Regarding RE, no association was found with any of the dimensions of impulsivity, nor depression and anxiety. Available data on the subject are still heterogeneous [20, 21, 50] and remain to be qualified. However, using TFEQ, Hindle et al. [51] showed that patients with higher cognitive restriction before surgery perceived less reduction in hunger after surgery; this eating behavior style thus requires further studies addressing its correlates. Given differences between the scales used to identify RE, several types of restrictive eating behaviors could be distinguished, corresponding to different personality profiles, different impulsivity traits, and different levels of success in terms of weight loss [21]. In DEBQ, RE corresponds to the existence of behavioral strategies used to control energy inputs, followed by success or not [13, 52]. RE might thus include a broad range of individual profiles. This might explain why results are mixed in the literature and why our study does not find a correlation with the explored dimensions of impulsivity. More generally, based on our results, we can assume that food restriction alone, and as defined by the DEBQ, does not necessarily mean a high level of impulsivity and high likelihood of weight regain, as long as some personality traits are not associated with. On the other hand, our study population was likely to display a particular type of DEBQ-RE: their restriction goals were a priori defeated. Moreover, the evaluation mode (by self-reports) is a potential source of response bias (self-complacency or self-handicap bias) because individuals may believe that they had interest in indicating that they have no more implemented restriction strategies even if some of them might present a restraint eating style (implying that these alone have not been enough, and that surgery is therefore necessary). The exclusion of individuals with eating disorders from our study population may also explain conflicting findings compared to other studies.

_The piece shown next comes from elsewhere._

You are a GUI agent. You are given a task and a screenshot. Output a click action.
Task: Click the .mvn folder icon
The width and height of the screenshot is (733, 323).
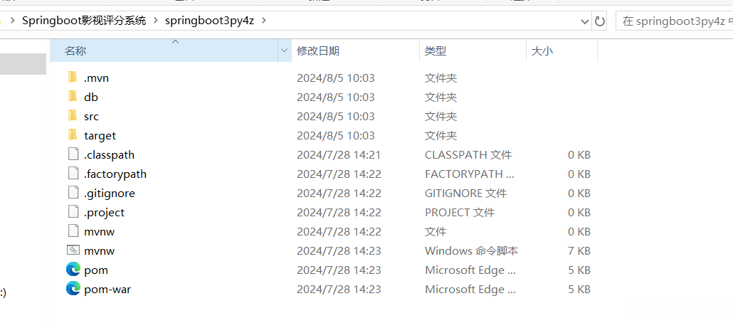(72, 78)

This study has several limitations. The first is that the population was limited to only candidates for bariatric surgery, which limits the generalizability of the findings. For instance, moderate obesity was not present in the current sample, in addition to other exclusion criteria, including anorexia, bulimia, binge-eating disorder, and an addiction to a psychoactive substance. Our sample was, therefore, only representative of this specific situation. However, there may be an advantage in having targeted this population because eating disorders are themselves very strongly associated with impulsivity, with heterogeneous results according to their type. Because explanatory models are probably very different based on the presence of an eating disorder or not, our results make it possible to study—in a more specific way—the mechanisms of each eating behavior style in individuals without eating disorders. Our study also makes it possible to focus on people seeking bariatric surgery, to adapt their care, and so, to minimize the risk of relapse. Future studies could be conducted to investigate the effect of focused therapies on relapse in these patients. A second limitation comes from the unbalanced sex ratio: 69.3% of participants were female. And lastly, we assessed depression, anxiety, impulsivity, and eating behaviors styles through self-reports, which are subjects to possible bias. However, the validity of these questionnaires has been well supported in previous studies, and our reliability indices were satisfactory.

Conclusions

The results of this study suggest that in individuals suffering from obesity seeking bariatric surgery, trait anxiety and a lack of resistance to proactive interference signal risk of EmoE, while depression severity and the tendency to act rashly in response to positive emotions signal risk of ExtE. Therapies targeting abilities to regulate negative affects and impulsivity look promising and require further studies.